Me quedé observando el claroscuro de su gente, una mezcla
de  bohemios y formales. El lunfardo tan típico de los
porteños, me sacó por un momento de mi abatimiento. –La
Nación, diario.  El grito del canillita se dejó oír por todo el
salón. Le compré  el diario  para entretenerme mientras  
esperaba la hora de partir. Pedí otro café con crema y me
puse a ojear las noticias.
                          II

Los fines de semana, las calles del centro de la ciudad de
Rosario, a las dos o tres de la madrugada, es muy concurrida.
Es un ir y venir de coches; las veredas  se llenan de personas
que a esa hora entran o salen de los cines, de las confiterías,
de los bailables. O por aquellos que acostumbran a reunirse
en grupo en los lugares de siempre. Suben y bajan del cordón
de las angostas veredas entre los bocinazos y las clásicas
puteadas. Un verdadero y hermoso loquero.

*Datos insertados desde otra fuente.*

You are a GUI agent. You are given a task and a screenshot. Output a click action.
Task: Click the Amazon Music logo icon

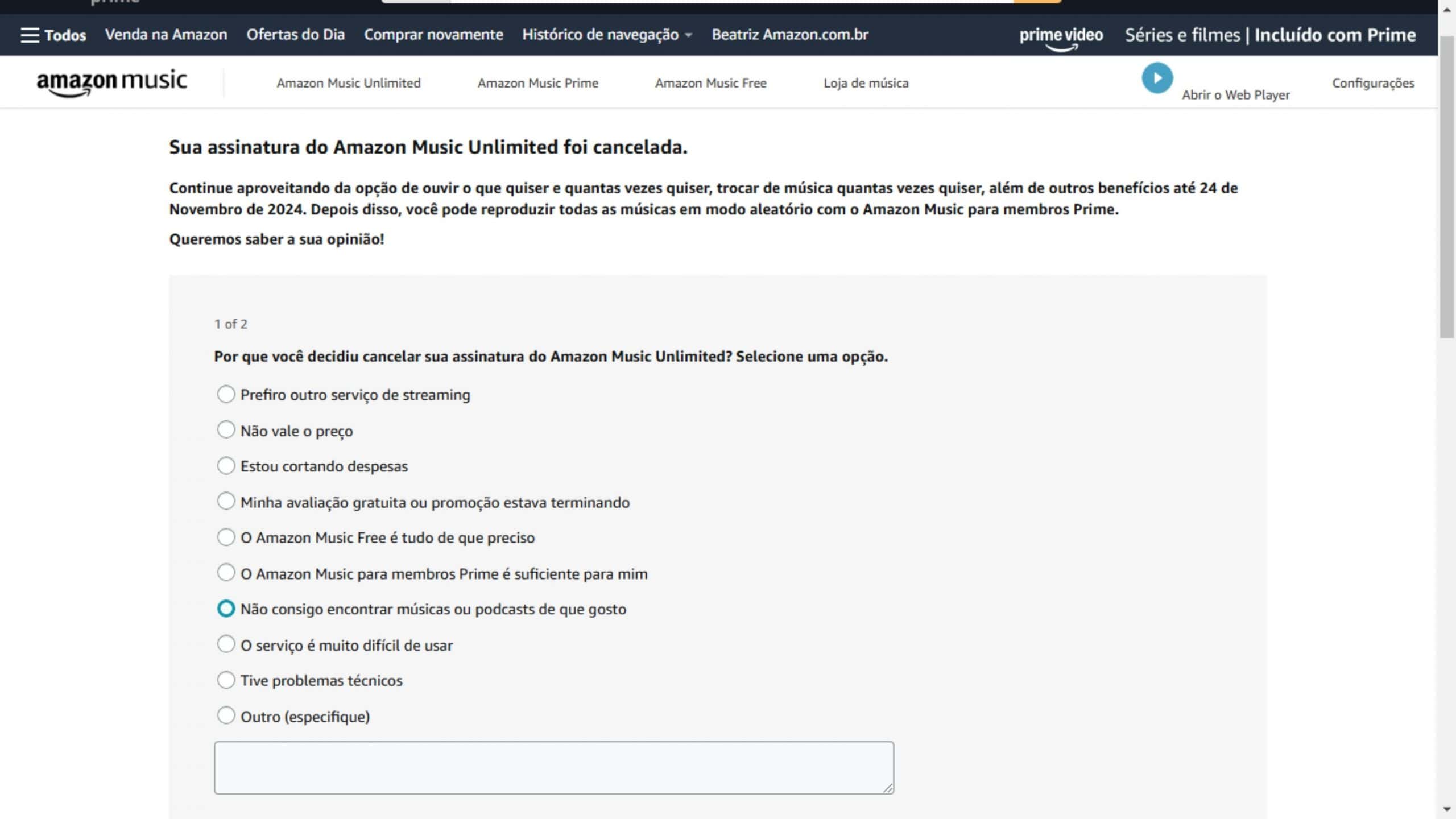[x=111, y=84]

Es una ciudad que trasnocha sólo los  viernes y sábados. El
domingo es un día casi desierto y sólo se ven las familias ir
de un lado al otro llevando a sus hijos a los parques,
entretenimientos o la tradicional costumbre de las reuniones
familiares.
El resto de la semana Rosario es una correría desde horas
bien tempranas hasta las siete de la tarde, cuando cierran
casi todos los negocios. A esa hora es imposible querer
tomar un colectivo porque viajan hasta colgados. Sucede lo
mismo al mediodía cuando vuelven a sus hogares a almorzar
y a dormir, al que le gusta, una siestita, para regresar de
nuevo al lugar de trabajo apretados como sardinas.  Y que no
se le ocurra a alguien querer descender  del  vehículo a último
momento,  porque tiene que atropellar con todo para poder
hacerlo, entre gritos y rezongos.  Nunca falta quien, luego de
conseguir bajar, espera a que el ómnibus arranque para
mandar a la mierda, a alguno.  Por la noche las calles vuelven
a quedar vacías y solamente circulan los que acostumbran a
ambular o los que trabajan en lugares nocturnos.

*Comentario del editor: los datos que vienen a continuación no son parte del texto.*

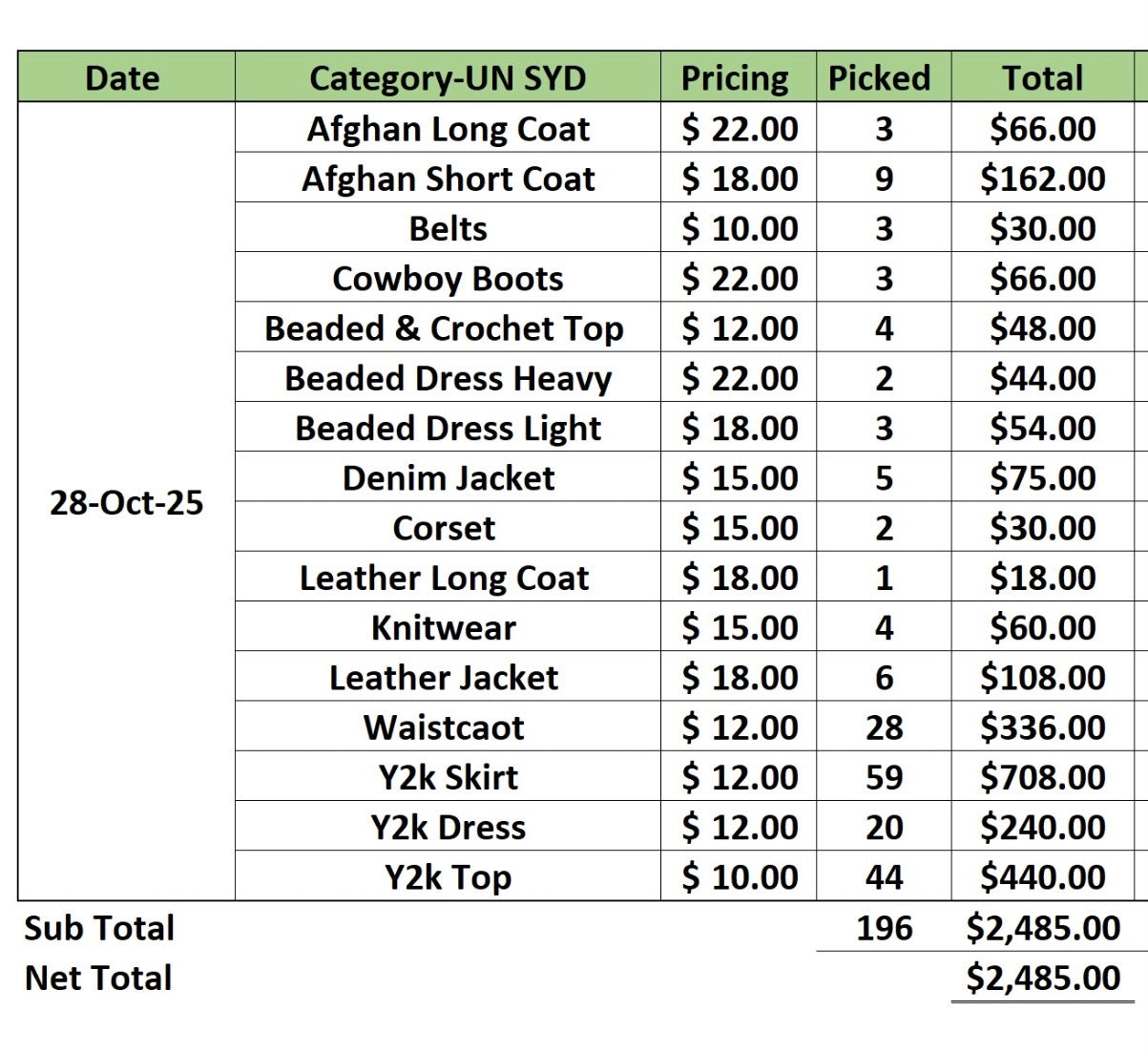Select the sub total picked count 196
The height and width of the screenshot is (1053, 1148).
884,927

La noche de ese viernes estaba un poco fría  y me quedé
arrinconada en una vidriera aguardando el 54. Eran  las dos y
media de la madrugada y mis amigos se habían quedado en
el ''El Cairo '', el bar donde solíamos reunirnos cada semana.
Como me sentía un poco cansada me despedí  temprano de
mi barra.   
Pasó un auto y se detuvo unos metros más adelante y  bajó
de él un  tipo de apariencia agradable que se  me acercó
preguntándome una que otra cosa como para entrar en
conversación. Se ofreció para llevarme hasta mi casa y,  luego
de hacerme rogar un poco, acepté. Antes de despedirme de
él, me pidió una cita para el día siguiente. No tuve mucho que
pensarlo y accedí.
Esperé contenta la hora de nuestro encuentro. Fuimos a una
confitería bailable y estuvimos bebiendo y charlando de todo
un poco, hasta que salimos a bailar. La música  nos envolvía.

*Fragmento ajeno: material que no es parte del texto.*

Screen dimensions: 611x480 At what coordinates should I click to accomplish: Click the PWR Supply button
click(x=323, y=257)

El ambiente, la escasa luz, la suave melodía, parecía que
confabulaban en mi contra, mientras él, jugaba con mis
cabellos y  recorría  mi cuello con sus labios. Confieso que
sus besos apasionados obraron en mí, de manera tal, que
debí poner mucha resistencia para decir “no”, cuando
sutilmente me pidió de acompañarlo al hotel adonde se
estaba hospedando. Me había dicho que no era de allí. Al
despedirnos dijo que deseaba volver a verme cada vez que
regresara a la ciudad, por negocios. Luego de darle mis datos
y el teléfono de una amiga, se fue prometiendo regresar en
veinte días.
Una tarde, al volver de la facultad, encontré a mi amiga
aguardándome, entonces  supe que él  había cumplido con
su palabra.
Así fue el  principio de  mis grandes locuras pasionales.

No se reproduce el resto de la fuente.